The standard of success for the Affordable Care Act keeps getting weaker.
Whether in enrollment numbers, federal savings, or the workings of its website, the White House has repeatedly lowered the bar for the law when it has missed expectations, replacing initial standards with ones that are lower, squishier, or nonexistent.
Just a few months ago, Health and Human Services Secretary Kathleen Sebelius said success would entail covering 7 million people this year. Now, the White House has disowned that standard for enrollment—and it hasn't come up with a new one.
President Obama touted HealthCare.gov, the main portal to shop for coverage, as the "Amazon" or "Expedia" of health insurance. Now the administration is calling it a win for the site to be "functional for the vast majority of users," and even that standard has been watered down since its debut.
And when the law passed, it was expected to reduce the federal deficit by about $210 billion over a decade. Now the projected savings are about half that, largely because one big program proved unworkable.
At this point, the White House's definition of success seems to basically boil down to "not failure"—a standard that falls far short for a law that used up so much political capital and was sold with such grand promises.
At this point, when asked to define success for 2014, White House officials often answer by noting that the worst-case scenario for the health care law is unlikely to happen. But that "non-failure" standard falls far short of the high expectations Democrats once had for the law, and of the promises they made to sell it.
"They are masters at moving the goalposts, and they have done that a lot. They'll move the goalposts again," said Douglas Holtz-Eakin, a conservative economist and former Congressional Budget Office director who now leads the American Action Forum.
Most recently, the White House has been looking to distance itself from the expectation that it would enroll about 7 million people in the first year of Obamacare coverage. The estimate came from the CBO, and the administration described it in pre-launch memos as a "target" for 2014. "I think success looks like at least 7 million people having signed up by the end of March 2014," Sebelius said in September.
But HHS' ability to hit that mark is in question because of the rocky HealthCare.gov rollout, and the administration now says 7 million wasn't its goal, or even its estimate.
"That was CBO's projection, not ours.
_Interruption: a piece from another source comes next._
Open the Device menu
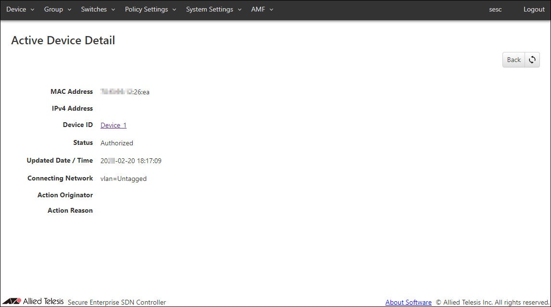 tap(20, 10)
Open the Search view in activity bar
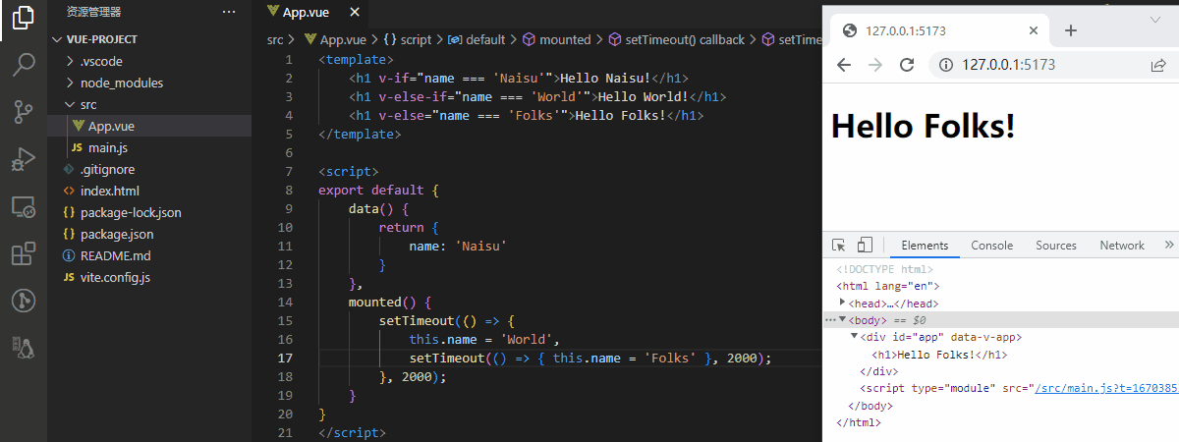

I'm not aware that we put a numerical projection on what we hope to see by March 31st," White House spokesman Jay Carney said last week.
(When the White House says the law will ultimately cover 25 million people, or that it will reduce the deficit—two points it is still fond of making—those predictions are also based on CBO estimates.)
Regardless of the White House's definition, policy experts—even conservatives—agree that Obamacare will survive 2014 even if it doesn't hit 7 million people.
The total number of people enrolled, across all 50 states, is a political metric as much as a policy one. Each state is its own risk pool, and each insurer within each state will base its premiums on the people who sign up for its plans. So, although a critical mass of people need to sign up in each state, the law's survival likely depends more on the mix of healthy versus old and sick enrollees in each state.
The law also has enough built-in checks, balances, and safety nets that the worst-case scenario—a "death spiral" in which rising premiums beget fewer customers, which begets even higher premiums, and so on—seems highly unlikely.
And Democrats aren't alone is distorting the law's record of success or failure. Republicans have been calling the law a failure since well before any of its provisions took effect, including blaming it for health care realities that existed long before Obamacare was born.
Democrats knew Republicans would call the health care law and the HealthCare.gov launch a disaster no matter what happened, and the GOP's doomsday predictions got Democrats off the hook from setting any expectations of their own—and Democrats have taken full advantage of the lowered expectations.
But that doesn't erase the high bar they set in 2010, when Obama and congressional Democrats put their political futures on the line to get health care passed. Obama said in a 2010 speech about health care that "we can do great things, and that here and now we will meet history's test."
The point of passing the Affordable Care Act was to cover some 30 million uninsured Americans, and progress toward that over-arching goal will be measured by how many people actually get covered each year.
But past that, the White House won't get into specifics. Asked for a 2014 enrollment goal, a White House official said the goal was to have a "robust insurance market with a good mix of people" and to enroll "as many people as possible."